O Reino Unido, sócio de Espanha, Alemanha e Itália no desenvolvimento do avião Eurofighter, do grupo EADS, confirmou a sua adesão ao programa com o anúncio da compra de um terceiro lote de caças europeus.
Apesar dos receios de que Londres se retiraria do projecto face à crise, à semelhança da medida adoptada nos EUA de corte nos gastos militares, em particular com o fim da aquisição dos F22 Raptor, o governo britânico deu um sinal de vitalidade.
"Esta medida fortalecerá a capacidade de defesa do Reino Unido e criará novos postos de trabalho em sectores industriais avançados de que a Grã-Bretanha precisa para sair mais forte desta desaceleração global”, afirmou o primeiro-ministro britânico, Gordon Brown.

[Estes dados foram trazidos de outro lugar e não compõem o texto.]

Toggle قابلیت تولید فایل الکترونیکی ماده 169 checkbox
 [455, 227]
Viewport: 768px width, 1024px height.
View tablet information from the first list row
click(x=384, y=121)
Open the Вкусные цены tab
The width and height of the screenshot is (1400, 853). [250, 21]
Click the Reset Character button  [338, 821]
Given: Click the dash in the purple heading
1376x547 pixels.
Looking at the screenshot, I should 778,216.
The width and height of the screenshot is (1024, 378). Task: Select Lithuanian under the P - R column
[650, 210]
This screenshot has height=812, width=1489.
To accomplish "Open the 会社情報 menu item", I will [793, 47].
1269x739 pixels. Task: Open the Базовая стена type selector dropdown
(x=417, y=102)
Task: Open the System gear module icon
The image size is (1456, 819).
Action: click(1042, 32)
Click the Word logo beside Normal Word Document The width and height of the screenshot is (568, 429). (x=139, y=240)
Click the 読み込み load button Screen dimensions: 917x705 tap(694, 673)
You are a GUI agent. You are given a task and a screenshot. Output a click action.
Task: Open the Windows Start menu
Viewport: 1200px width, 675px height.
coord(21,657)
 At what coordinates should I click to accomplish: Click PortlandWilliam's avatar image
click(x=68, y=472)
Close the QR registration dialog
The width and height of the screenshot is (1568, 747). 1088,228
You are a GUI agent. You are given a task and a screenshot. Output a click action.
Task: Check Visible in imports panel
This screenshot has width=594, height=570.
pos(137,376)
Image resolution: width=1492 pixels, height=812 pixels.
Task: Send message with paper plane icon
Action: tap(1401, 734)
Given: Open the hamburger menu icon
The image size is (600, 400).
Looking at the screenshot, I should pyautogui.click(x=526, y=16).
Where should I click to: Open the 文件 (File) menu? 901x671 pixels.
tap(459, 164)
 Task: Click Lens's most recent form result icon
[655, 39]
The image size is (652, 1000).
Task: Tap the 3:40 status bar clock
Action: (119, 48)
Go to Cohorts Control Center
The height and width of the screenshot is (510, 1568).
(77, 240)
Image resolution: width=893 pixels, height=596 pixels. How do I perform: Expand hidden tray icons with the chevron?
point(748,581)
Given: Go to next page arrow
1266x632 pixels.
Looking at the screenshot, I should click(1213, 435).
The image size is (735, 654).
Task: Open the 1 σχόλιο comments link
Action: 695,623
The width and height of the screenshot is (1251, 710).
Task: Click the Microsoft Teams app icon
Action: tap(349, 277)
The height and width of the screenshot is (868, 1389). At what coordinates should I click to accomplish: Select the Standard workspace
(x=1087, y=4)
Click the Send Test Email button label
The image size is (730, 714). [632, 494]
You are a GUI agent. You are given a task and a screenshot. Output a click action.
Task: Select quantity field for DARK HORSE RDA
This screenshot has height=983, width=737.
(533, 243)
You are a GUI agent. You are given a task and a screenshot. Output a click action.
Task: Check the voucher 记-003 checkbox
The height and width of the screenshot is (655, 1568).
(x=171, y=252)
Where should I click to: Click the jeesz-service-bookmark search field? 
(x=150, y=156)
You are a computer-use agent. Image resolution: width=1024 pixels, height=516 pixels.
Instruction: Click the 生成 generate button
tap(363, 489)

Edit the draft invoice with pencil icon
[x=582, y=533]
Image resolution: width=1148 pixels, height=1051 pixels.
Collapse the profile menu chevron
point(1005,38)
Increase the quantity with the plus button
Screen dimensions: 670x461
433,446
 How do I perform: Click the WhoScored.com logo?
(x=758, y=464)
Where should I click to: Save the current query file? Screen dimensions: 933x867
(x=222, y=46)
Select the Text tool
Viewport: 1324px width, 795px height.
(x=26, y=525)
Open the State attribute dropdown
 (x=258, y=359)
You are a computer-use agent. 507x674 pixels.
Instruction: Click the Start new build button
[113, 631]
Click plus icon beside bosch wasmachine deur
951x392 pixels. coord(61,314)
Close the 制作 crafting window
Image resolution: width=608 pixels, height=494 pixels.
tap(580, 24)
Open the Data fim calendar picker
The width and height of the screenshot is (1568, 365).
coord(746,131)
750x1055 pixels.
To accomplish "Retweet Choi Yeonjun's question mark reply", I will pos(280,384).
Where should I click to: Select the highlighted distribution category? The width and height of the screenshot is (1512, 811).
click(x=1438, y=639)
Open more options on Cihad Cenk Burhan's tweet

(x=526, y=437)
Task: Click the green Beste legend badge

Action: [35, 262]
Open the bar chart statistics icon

O acordo inicial apontava para a aquisição, pelo Reino Unido, de 88 Eurofighters de um terceiro lote. Após negociações com os sócios espanhóis, alemães e italianos, ficou decidida a compra de 40 aviões e o compromisso de uma futura compra de mais aparelhos de um lote denominado 3B.
Dos 40 caças a comprar, 24 foram já vendidos à Arábia Saudita, com os restantes 16 a corresponderem a um investimento de 1,18 mil milhões de euros.